● **AIM OF THE EXERCISE**
Begin at the first line of the records below and, please, give each line again exactly until the line with "Given: Tap the clock time in status bar" is included.

┄┄┄┄┄┄┄┄┄┄┄┄┄┄┄┄┄┄┄┄

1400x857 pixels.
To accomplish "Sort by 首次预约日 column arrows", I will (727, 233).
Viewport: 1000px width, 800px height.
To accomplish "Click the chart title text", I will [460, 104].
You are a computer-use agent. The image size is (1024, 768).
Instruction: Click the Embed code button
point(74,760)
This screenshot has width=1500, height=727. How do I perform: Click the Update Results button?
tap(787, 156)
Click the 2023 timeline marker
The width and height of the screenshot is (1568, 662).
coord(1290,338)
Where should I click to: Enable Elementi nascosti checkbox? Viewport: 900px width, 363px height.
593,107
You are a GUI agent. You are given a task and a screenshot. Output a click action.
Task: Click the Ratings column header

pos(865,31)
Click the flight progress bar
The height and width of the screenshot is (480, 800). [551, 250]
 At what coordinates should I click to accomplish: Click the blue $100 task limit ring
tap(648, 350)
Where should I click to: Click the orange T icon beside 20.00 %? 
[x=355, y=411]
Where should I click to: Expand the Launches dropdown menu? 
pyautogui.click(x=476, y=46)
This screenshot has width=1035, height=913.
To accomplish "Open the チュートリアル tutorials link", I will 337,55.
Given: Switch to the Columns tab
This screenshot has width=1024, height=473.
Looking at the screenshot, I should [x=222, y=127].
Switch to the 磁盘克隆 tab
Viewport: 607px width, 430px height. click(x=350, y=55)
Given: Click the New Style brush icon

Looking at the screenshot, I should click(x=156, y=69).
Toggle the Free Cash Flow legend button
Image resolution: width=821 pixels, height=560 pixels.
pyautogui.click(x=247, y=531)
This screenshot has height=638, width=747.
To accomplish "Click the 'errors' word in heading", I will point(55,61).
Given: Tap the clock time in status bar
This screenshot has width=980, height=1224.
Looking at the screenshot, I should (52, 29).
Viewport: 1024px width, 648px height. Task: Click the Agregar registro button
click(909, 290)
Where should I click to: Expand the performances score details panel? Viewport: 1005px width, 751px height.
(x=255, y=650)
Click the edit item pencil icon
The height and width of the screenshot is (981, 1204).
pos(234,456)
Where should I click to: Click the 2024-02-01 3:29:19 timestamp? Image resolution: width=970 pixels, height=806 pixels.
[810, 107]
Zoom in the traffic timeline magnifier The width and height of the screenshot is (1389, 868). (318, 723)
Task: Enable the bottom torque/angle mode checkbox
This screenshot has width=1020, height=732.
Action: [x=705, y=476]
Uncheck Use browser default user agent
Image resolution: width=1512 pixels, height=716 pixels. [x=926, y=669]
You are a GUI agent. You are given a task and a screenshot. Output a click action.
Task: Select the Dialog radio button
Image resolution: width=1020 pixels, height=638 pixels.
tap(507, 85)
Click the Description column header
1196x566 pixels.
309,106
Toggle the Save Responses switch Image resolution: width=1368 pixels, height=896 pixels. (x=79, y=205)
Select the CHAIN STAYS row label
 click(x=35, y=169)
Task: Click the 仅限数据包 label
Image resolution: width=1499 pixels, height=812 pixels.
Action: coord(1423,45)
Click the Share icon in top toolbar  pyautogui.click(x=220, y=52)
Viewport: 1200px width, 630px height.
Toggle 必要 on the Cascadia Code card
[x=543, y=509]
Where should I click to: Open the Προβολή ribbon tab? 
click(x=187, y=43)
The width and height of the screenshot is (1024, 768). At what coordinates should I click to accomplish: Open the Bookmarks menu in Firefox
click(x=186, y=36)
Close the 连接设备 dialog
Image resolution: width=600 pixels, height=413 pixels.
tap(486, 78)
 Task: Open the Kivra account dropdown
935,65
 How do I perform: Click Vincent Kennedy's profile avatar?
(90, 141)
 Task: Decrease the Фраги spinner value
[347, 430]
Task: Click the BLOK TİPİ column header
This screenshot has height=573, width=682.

┄┄┄┄┄┄┄┄┄┄┄┄┄┄┄┄┄┄┄┄

● **WRITTEN RESPONSE**
1400x857 pixels.
To accomplish "Sort by 首次预约日 column arrows", I will (727, 233).
Viewport: 1000px width, 800px height.
To accomplish "Click the chart title text", I will [460, 104].
You are a computer-use agent. The image size is (1024, 768).
Instruction: Click the Embed code button
point(74,760)
This screenshot has width=1500, height=727. How do I perform: Click the Update Results button?
tap(787, 156)
Click the 2023 timeline marker
The width and height of the screenshot is (1568, 662).
coord(1290,338)
Where should I click to: Enable Elementi nascosti checkbox? Viewport: 900px width, 363px height.
593,107
You are a GUI agent. You are given a task and a screenshot. Output a click action.
Task: Click the Ratings column header

pos(865,31)
Click the flight progress bar
The height and width of the screenshot is (480, 800). [551, 250]
 At what coordinates should I click to accomplish: Click the blue $100 task limit ring
tap(648, 350)
Where should I click to: Click the orange T icon beside 20.00 %? 
[x=355, y=411]
Where should I click to: Expand the Launches dropdown menu? 
pyautogui.click(x=476, y=46)
This screenshot has width=1035, height=913.
To accomplish "Open the チュートリアル tutorials link", I will 337,55.
Given: Switch to the Columns tab
This screenshot has width=1024, height=473.
Looking at the screenshot, I should [x=222, y=127].
Switch to the 磁盘克隆 tab
Viewport: 607px width, 430px height. click(x=350, y=55)
Given: Click the New Style brush icon

Looking at the screenshot, I should click(x=156, y=69).
Toggle the Free Cash Flow legend button
Image resolution: width=821 pixels, height=560 pixels.
pyautogui.click(x=247, y=531)
This screenshot has height=638, width=747.
To accomplish "Click the 'errors' word in heading", I will point(55,61).
Given: Tap the clock time in status bar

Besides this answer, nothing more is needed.